À semelhança das experiências científicas que exploram novas concepções, a 'Gedankenausstellung' (ou exposição-pensamento, conceito desenvolvido por Peter Weibel e Bruno Latour), reimagina as exposições como espaços não apenas para exibir objetos, mas também para apresentar e estruturar ideias.
Enraizada na teoria contemporânea dos media e nos estudos sobre a ciência, esta abordagem desafia o papel tradicional das exposições, transformando-as em arenas dinâmicas de envolvimento intelectual.

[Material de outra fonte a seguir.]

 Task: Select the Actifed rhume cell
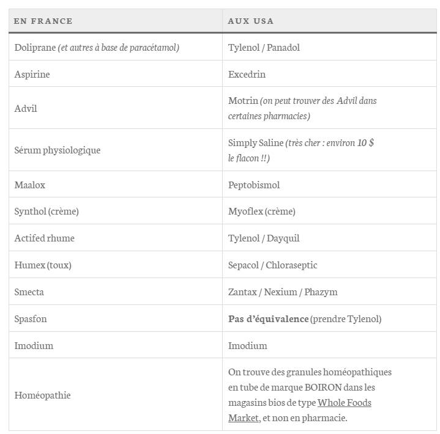click(x=45, y=238)
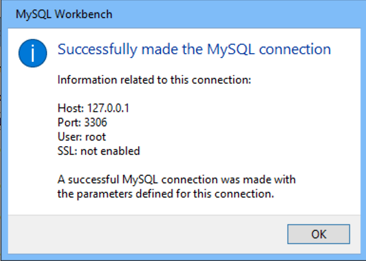Select the 127.0.0.1 host address value
366x261 pixels.
click(108, 108)
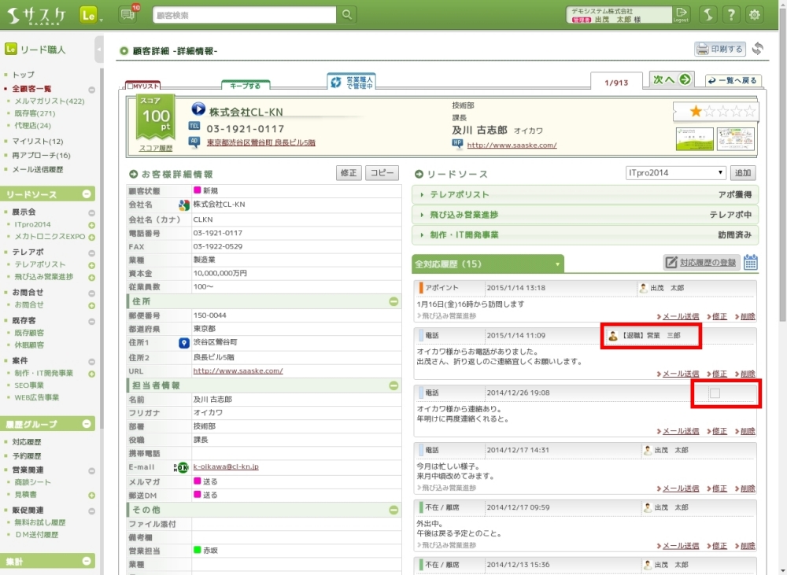Collapse the 住所 section
This screenshot has height=575, width=787.
pyautogui.click(x=394, y=301)
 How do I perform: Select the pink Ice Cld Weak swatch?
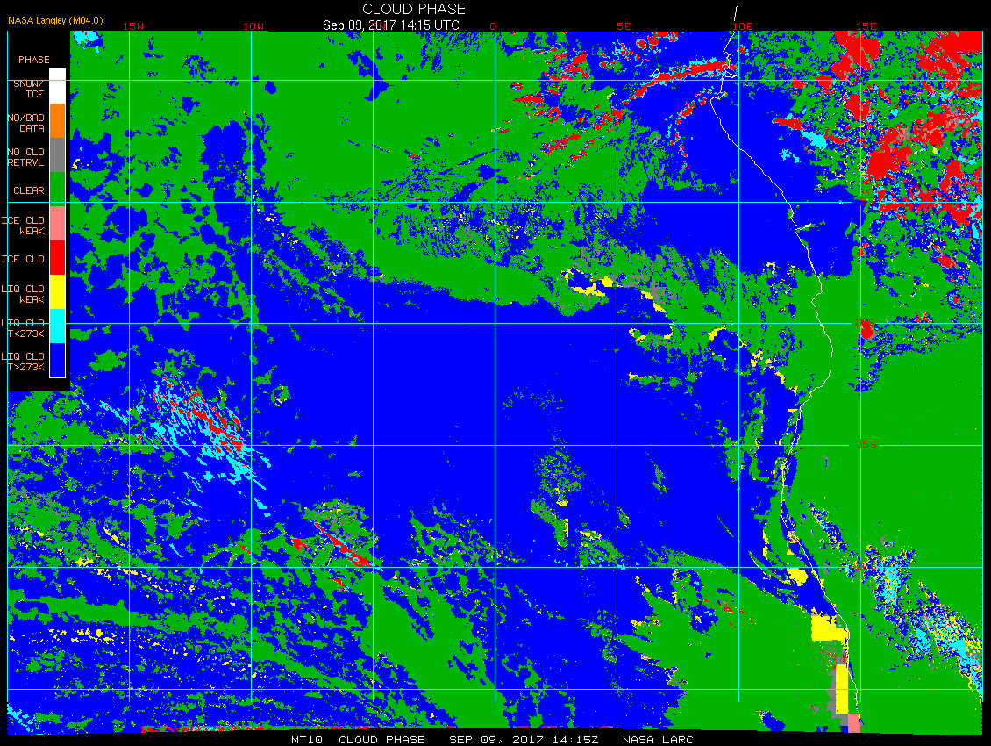(58, 223)
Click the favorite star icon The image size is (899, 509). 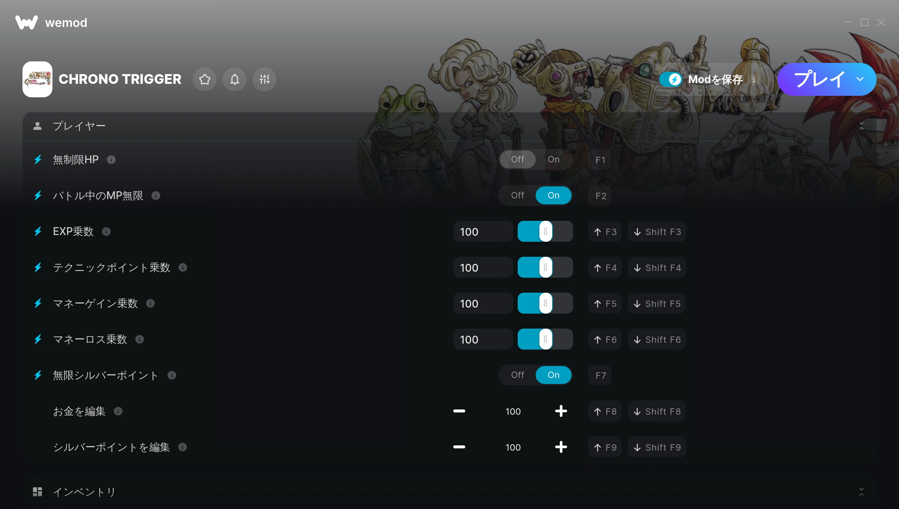pos(205,79)
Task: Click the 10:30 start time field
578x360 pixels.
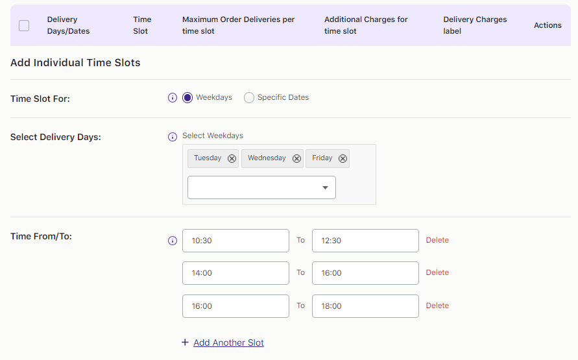Action: coord(235,241)
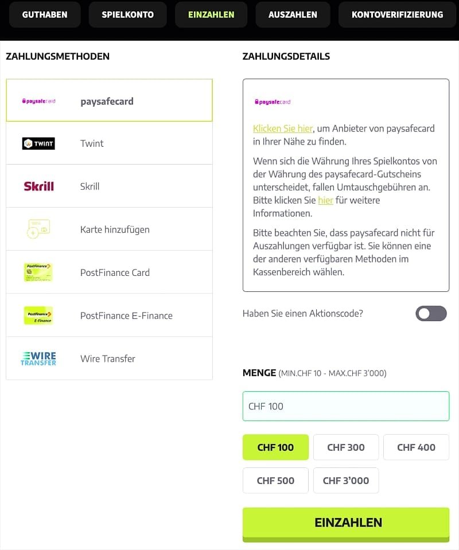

Fluxes, no MAAT – Museu de Arte Arquitetura e Tecnologia, concentra-se nas intersecções entre os espaços artificiais — os vastos fluxos de materiais, energia e informação que sustentam a humanidade — e os frágeis e complexos ciclos da Terra viva.
Spectres, no MUDE – Museu do Design de Lisboa, foca-se nas tecnologias de imagem necessárias para compreender o impacto dos espaços humanos no planeta e a forma como estas ecoam as estruturas imperiais e coloniais de extracção e poder.
Lighter, no MAC/CCB – Museu de Arte Contemporânea e Centro de Arquitetura, sugere um caminho através das experiências de habitar a dinâmica tumultuosa da tecnosfera, com a sua abstracção – de água, energia, combustível, materiais e informação – dos paradigmas planetários mais antigos que moldam o nosso planeta vivo: como obter mais luz e menos massa?